En las palabras y los gestos de Jesús, que revivimos en cada Eucaristía y celebramos de un modo especial en esta fiesta, todo habla de don abundante, de generosidad que se desborda, de entrega sin medidas: cuerpo entregado, sangre derramada, vida ofrecida, donde sí para que el mundo tenga vida (cf. Jn 6, 51).

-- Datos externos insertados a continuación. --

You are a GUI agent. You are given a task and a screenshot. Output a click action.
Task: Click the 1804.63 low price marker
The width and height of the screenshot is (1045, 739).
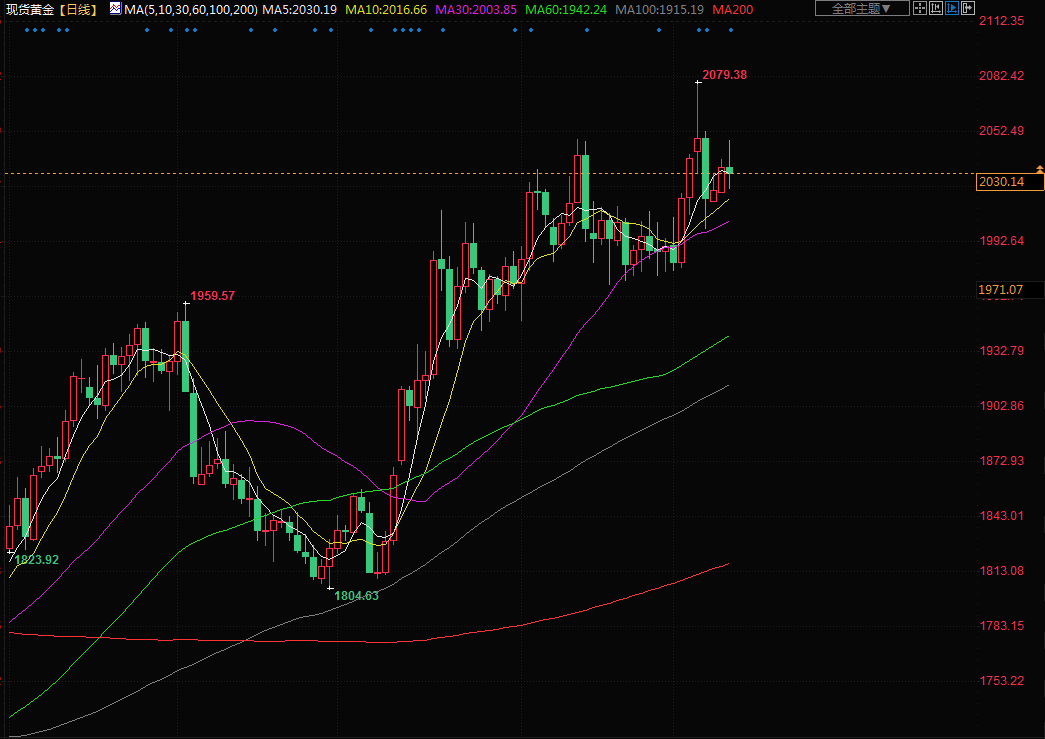click(357, 595)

Frente a esta actitud de Jesús, sorprende todavía más la actitud de los discípulos, su miedo mezquino y su falta de confianza. Miedo mezquino: los discípulos no arriesgan a hacerse cargo de la necesidad del otro, de la vida de los otros, y quieren dejar a cada uno librado a su propia suerte: «Despide a la multitud, para que vayan a los pueblos y caseríos de los alrededores en busca de albergue y alimento» (Lc 9, 12). Falta de confianza: parecería que los abruma descubrirse en un «lugar desierto» con apenas «cinco panes y dos pescados» (Lc 9, 12.13), y no llegan a confiar —con Jesús y como él— en la generosidad misericordiosa del Padre y en el gesto simple pero eficaz de partir y compartir un mismo pan. El miedo les nubla la vista, y no llegan a ver más allá…
Entonces Jesús reitera su gesto, ese gesto que termina por identificar toda su vida y su persona: «tomó los cinco panes y los dos pescados y, levantando los ojos al cielo, pronunció sobre ellos la bendición, los partió y los fue entregando a sus discípulos para que se los sirvieran a la multitud. Todos comieron hasta saciarse» (Lc 9, 16-17).
En el marco de la celebración de hoy, de este encuentro diocesano, volvemos a experimentar con el viento de pentecostés que la Iglesia está viva; vivificada en la fraternidad trinitaria, vamos probando salir de la tempestad de la pandemia. Las consecuencias cabales de la tormenta aún no están del todo definidas, y es posible que nos asalten las mismas tentaciones que a los discípulos: un miedo mezquino, una falta de confianza. No son tentaciones nuevas; ya se hacían sentir antes de la pandemia. La expansión del individualismo, que genera abandono y soledad, se manifiesta en una indiferencia contundente que no puede escuchar los gritos de los pobres y de la tierra. Como en aquel «lugar desierto» de la multiplicación de los panes, nos resulta difícil advertir puntos de referencia y se experimenta la angustia de pertenecer a la nada.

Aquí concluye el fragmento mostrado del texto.